Records drawn from a dataset:

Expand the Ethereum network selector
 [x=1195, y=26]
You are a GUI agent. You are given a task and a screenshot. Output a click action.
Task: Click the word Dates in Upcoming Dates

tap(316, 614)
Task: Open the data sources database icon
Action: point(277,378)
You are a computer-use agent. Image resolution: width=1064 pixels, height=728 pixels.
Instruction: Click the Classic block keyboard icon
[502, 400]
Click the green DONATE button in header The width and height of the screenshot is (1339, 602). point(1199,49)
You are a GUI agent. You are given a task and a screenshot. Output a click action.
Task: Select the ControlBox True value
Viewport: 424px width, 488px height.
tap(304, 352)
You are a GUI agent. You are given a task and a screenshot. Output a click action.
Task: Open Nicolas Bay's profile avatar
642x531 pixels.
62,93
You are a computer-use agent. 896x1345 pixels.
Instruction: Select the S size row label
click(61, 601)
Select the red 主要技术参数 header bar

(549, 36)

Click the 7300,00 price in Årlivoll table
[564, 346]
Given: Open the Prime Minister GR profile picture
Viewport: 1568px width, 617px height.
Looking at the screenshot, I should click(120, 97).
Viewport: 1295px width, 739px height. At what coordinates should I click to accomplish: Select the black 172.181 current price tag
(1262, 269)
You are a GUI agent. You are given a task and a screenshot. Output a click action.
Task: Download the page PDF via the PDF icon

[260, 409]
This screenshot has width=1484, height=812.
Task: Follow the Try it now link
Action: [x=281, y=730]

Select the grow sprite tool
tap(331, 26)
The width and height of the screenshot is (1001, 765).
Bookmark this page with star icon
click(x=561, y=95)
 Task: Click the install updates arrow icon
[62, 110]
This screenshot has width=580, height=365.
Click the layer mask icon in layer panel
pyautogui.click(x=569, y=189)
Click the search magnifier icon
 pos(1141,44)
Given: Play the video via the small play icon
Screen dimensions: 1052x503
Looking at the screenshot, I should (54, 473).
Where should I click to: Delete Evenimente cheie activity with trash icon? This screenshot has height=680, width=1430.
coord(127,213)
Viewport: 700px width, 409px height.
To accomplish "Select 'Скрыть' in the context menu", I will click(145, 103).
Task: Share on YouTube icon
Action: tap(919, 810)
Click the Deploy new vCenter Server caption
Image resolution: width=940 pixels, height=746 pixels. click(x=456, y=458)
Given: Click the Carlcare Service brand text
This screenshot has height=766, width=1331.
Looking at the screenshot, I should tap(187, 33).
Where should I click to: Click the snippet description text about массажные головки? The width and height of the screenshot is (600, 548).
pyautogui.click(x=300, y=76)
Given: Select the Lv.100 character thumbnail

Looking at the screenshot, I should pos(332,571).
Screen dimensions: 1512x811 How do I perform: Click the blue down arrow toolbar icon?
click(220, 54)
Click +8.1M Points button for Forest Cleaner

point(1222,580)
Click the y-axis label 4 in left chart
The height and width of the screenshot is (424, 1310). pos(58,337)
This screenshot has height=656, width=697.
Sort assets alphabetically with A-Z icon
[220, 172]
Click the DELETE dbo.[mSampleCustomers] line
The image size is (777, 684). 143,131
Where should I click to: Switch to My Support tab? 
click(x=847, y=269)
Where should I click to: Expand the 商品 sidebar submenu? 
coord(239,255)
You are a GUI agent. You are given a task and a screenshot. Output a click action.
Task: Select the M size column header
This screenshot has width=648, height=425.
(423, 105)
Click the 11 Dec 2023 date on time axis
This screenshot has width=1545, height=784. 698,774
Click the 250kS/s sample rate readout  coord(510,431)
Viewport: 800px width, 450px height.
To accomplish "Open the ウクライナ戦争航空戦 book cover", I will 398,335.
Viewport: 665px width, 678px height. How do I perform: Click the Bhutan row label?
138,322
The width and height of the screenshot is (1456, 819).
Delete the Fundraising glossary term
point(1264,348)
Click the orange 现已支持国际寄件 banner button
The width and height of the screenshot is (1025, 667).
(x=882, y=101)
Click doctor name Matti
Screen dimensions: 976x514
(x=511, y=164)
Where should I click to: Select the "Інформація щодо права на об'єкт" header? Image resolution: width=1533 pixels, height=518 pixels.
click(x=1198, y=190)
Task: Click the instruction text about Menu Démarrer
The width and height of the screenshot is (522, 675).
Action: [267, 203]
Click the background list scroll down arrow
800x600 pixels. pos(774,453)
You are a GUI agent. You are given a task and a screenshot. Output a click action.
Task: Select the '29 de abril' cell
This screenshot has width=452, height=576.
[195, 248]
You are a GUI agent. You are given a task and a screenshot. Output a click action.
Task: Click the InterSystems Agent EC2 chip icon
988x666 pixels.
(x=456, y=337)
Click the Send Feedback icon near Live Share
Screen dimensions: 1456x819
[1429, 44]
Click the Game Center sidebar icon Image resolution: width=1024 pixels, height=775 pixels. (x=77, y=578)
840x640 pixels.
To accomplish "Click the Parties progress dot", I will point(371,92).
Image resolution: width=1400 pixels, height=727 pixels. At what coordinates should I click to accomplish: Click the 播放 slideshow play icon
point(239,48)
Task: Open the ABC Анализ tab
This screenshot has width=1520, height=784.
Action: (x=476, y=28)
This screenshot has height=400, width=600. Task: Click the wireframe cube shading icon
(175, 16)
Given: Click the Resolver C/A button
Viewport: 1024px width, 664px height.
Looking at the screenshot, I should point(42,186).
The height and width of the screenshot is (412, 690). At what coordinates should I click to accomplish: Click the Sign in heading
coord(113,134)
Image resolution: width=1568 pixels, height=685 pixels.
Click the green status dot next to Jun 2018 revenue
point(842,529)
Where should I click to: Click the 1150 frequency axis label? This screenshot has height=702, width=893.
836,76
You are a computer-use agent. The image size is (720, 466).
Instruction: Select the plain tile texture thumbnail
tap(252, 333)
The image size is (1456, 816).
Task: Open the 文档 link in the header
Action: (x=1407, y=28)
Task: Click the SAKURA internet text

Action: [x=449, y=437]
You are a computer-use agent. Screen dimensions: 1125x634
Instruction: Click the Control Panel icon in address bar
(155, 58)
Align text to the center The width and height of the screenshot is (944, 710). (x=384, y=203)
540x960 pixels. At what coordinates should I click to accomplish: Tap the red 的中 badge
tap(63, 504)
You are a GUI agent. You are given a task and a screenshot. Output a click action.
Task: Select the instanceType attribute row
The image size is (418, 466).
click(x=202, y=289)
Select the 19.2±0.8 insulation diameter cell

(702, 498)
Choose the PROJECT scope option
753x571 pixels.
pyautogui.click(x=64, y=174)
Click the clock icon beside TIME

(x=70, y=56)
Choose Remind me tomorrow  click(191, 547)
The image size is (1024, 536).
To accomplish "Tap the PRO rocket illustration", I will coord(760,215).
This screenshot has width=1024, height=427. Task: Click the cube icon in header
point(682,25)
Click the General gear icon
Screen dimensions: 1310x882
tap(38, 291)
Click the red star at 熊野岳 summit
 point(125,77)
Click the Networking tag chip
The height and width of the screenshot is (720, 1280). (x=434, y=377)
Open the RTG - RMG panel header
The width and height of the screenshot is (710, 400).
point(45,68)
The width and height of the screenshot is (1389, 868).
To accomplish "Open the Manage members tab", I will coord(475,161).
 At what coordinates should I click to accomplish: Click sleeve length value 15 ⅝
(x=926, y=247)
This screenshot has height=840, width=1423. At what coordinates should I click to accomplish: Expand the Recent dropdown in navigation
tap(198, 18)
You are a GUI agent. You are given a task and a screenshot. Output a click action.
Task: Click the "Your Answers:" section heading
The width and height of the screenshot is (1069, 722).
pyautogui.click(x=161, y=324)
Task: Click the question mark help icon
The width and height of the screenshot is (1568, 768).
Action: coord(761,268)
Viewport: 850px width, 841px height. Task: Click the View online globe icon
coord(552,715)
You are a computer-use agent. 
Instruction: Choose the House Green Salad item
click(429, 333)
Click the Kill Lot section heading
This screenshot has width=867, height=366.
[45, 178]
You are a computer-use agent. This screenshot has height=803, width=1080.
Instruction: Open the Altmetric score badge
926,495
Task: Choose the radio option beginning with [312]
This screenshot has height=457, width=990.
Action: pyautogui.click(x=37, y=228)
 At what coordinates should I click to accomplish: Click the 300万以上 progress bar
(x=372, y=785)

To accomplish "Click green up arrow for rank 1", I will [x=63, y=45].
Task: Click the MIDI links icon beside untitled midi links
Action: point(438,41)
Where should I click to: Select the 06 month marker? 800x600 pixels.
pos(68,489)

YOUR GOAL: Transcribe only what runs from the line with "300万以上 progress bar" to the last line above, keeping every line exactly as written.

WRITTEN ANSWER:
 At what coordinates should I click to accomplish: Click the 300万以上 progress bar
(x=372, y=785)

To accomplish "Click green up arrow for rank 1", I will [x=63, y=45].
Task: Click the MIDI links icon beside untitled midi links
Action: point(438,41)
Where should I click to: Select the 06 month marker? 800x600 pixels.
pos(68,489)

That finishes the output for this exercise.